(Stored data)
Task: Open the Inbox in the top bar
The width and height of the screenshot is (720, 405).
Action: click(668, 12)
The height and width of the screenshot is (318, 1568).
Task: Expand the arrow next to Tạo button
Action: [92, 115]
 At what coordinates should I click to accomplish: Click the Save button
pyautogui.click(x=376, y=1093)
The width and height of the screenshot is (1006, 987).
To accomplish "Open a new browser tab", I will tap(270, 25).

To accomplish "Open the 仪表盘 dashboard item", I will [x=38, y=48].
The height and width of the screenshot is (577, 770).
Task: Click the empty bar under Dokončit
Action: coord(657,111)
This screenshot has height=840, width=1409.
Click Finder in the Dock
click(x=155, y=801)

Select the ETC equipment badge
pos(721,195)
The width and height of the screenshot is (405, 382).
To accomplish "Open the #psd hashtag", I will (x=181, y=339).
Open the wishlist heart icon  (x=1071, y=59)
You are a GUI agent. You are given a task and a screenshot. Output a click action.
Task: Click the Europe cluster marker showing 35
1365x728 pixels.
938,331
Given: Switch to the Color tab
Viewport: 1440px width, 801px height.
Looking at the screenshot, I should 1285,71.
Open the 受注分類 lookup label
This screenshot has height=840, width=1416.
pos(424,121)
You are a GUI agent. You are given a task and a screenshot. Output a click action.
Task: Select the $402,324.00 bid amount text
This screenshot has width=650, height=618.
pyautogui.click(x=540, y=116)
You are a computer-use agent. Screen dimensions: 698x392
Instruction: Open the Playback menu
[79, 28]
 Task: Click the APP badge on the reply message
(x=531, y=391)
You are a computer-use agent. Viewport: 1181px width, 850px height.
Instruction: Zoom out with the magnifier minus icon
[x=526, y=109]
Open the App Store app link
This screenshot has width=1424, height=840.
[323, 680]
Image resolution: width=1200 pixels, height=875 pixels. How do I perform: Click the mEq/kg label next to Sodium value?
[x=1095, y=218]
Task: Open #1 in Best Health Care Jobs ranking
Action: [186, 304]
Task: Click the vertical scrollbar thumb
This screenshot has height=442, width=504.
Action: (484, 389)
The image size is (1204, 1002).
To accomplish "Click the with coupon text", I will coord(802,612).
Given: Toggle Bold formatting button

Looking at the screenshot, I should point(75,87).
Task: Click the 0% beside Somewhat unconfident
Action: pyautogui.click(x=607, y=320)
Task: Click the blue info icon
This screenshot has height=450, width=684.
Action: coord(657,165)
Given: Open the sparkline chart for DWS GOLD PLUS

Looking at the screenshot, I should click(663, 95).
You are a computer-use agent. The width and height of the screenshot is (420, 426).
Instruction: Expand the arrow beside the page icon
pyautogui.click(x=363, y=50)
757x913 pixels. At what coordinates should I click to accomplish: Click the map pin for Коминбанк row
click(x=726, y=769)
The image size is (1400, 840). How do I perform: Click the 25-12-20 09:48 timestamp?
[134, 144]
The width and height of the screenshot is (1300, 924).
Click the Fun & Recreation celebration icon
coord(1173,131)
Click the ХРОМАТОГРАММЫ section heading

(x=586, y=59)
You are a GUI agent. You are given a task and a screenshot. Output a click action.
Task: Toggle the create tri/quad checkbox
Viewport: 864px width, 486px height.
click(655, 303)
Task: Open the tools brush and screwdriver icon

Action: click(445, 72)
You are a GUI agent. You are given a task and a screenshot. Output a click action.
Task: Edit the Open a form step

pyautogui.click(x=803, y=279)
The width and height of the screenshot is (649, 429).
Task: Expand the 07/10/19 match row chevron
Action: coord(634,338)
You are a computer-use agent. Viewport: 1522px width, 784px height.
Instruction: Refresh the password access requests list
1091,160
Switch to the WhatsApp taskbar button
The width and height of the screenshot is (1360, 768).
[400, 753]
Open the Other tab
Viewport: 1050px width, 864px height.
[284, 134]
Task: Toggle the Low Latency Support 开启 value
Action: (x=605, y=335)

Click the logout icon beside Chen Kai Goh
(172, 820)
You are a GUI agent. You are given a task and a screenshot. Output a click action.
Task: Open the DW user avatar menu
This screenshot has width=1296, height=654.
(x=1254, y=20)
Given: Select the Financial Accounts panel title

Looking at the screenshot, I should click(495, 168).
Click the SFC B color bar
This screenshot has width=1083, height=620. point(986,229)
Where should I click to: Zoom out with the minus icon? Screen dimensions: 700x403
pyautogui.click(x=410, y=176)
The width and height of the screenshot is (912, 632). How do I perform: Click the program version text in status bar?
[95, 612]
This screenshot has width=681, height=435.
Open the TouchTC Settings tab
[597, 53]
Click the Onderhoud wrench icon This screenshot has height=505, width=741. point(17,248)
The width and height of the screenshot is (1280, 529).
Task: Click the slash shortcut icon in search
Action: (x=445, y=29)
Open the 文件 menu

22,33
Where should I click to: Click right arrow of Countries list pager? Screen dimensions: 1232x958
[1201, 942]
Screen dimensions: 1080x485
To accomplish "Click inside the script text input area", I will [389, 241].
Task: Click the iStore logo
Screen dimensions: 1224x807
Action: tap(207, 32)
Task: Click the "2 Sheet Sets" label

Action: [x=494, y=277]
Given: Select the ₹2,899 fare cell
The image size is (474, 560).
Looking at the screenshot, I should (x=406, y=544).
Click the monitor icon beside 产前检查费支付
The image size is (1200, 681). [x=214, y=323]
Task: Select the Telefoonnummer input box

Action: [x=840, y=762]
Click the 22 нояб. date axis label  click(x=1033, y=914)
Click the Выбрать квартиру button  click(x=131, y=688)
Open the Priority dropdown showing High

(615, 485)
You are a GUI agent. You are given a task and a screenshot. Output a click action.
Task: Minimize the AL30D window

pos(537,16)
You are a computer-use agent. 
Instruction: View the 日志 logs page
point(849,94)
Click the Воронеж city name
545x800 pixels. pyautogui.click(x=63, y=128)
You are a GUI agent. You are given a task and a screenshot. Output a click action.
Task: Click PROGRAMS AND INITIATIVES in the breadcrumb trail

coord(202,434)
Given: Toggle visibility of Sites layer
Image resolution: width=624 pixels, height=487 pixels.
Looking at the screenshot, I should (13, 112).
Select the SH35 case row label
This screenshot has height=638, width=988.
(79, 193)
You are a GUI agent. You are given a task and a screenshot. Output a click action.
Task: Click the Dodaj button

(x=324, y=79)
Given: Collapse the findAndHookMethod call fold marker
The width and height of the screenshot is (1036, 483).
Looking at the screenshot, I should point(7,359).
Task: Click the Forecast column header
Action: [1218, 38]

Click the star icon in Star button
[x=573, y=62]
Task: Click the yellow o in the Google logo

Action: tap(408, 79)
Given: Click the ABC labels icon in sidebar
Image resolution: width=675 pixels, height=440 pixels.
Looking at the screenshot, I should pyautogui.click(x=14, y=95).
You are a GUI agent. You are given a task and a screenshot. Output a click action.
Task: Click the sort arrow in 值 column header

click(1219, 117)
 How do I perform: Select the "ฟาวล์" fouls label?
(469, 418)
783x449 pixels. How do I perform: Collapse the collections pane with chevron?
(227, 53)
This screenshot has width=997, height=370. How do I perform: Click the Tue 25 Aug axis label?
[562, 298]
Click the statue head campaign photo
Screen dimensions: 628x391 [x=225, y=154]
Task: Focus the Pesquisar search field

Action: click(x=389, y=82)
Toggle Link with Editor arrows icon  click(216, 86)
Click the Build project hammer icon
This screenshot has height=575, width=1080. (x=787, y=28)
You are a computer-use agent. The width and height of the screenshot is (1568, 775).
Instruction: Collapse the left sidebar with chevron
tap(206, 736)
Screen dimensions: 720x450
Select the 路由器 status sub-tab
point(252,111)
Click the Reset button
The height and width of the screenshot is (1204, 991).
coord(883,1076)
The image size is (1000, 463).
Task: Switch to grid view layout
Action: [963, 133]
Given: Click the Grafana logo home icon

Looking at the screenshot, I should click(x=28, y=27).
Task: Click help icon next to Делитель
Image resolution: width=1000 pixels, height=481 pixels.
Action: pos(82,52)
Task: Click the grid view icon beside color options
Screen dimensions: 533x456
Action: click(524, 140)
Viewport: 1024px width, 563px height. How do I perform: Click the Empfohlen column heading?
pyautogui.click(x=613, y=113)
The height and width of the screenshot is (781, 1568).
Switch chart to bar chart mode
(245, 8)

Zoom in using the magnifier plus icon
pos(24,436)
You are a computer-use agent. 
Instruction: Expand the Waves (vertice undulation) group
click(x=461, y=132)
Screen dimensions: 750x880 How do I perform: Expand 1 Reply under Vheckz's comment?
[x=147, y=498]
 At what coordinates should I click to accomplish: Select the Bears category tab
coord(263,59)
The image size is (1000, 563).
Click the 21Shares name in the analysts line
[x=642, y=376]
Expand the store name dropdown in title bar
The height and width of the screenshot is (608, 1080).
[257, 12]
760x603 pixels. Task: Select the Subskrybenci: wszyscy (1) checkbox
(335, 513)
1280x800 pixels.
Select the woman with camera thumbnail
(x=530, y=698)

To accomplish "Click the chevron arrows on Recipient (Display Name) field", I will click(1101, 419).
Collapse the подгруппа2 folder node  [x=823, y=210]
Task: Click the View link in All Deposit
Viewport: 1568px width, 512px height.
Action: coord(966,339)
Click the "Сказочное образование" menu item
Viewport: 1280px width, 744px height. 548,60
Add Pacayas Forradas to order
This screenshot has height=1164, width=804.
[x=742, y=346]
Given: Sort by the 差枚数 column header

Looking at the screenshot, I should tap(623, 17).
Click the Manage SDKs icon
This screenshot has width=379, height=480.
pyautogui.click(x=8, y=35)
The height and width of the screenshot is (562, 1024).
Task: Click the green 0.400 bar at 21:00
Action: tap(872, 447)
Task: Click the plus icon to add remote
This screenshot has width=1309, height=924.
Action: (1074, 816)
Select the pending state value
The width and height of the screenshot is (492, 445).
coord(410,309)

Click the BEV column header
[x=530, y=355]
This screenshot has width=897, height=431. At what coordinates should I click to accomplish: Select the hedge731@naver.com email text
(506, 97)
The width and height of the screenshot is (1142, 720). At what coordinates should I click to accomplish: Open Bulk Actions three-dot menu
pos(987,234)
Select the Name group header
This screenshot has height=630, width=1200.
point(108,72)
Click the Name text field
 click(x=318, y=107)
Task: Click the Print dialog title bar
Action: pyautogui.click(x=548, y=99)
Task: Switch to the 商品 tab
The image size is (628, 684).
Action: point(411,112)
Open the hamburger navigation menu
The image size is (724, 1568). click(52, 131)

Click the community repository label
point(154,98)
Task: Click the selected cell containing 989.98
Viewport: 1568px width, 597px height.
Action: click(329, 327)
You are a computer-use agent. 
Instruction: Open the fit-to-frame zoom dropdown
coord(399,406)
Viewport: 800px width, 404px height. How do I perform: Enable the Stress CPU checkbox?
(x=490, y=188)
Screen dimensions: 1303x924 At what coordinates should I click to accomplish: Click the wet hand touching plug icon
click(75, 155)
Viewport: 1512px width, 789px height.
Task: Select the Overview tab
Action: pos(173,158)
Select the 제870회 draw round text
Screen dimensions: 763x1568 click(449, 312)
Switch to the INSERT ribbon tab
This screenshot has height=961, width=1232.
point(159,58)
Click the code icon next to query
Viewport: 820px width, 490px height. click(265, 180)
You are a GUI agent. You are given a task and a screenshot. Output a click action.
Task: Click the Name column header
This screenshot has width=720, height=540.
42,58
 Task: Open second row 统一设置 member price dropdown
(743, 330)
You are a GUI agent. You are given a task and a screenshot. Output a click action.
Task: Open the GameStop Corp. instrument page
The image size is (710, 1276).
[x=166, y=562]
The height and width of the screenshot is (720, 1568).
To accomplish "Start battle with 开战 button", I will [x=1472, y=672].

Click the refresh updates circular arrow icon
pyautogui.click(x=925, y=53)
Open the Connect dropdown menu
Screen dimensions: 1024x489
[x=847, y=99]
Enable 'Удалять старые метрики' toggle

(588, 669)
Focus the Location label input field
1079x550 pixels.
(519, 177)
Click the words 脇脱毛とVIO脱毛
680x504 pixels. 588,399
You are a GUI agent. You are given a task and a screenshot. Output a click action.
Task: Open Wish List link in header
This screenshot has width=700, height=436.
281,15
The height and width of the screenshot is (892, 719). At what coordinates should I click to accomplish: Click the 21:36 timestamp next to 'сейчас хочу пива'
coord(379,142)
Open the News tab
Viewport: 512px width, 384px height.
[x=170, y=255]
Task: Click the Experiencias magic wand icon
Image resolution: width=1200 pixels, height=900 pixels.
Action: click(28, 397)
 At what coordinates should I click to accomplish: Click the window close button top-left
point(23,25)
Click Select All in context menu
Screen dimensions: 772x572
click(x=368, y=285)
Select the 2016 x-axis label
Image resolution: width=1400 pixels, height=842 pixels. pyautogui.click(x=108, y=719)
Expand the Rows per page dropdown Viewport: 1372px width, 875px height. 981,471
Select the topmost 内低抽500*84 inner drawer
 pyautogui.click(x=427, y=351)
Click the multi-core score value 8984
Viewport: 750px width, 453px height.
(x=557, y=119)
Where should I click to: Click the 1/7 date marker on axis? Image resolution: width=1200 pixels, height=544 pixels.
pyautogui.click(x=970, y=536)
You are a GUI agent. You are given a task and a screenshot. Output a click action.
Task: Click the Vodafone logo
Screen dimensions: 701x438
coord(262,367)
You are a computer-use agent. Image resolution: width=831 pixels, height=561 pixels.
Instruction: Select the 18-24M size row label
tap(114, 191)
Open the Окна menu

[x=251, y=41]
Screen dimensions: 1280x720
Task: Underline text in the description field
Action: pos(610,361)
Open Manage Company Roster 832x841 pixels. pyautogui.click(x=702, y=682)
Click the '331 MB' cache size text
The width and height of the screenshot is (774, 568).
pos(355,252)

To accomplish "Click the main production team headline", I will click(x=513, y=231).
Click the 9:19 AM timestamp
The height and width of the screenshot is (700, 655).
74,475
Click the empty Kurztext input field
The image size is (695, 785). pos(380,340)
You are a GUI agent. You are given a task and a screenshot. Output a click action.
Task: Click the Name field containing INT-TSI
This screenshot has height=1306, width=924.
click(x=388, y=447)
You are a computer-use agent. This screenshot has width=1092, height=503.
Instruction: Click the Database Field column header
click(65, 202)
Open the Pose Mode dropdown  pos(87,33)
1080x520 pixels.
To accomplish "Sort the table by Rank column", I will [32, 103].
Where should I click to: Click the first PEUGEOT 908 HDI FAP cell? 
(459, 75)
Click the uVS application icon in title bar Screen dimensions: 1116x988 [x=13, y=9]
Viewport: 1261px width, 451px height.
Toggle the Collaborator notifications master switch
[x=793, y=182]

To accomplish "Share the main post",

What you should do. Above this instruction are the records; retype exactly the lines from the one containing "This screenshot has height=450, width=684." up to and including the one containing "is (420, 426).".

Output below.
This screenshot has height=450, width=684.
Action: coord(657,165)
Given: Open the sparkline chart for DWS GOLD PLUS

Looking at the screenshot, I should click(663, 95).
You are a computer-use agent. The width and height of the screenshot is (420, 426).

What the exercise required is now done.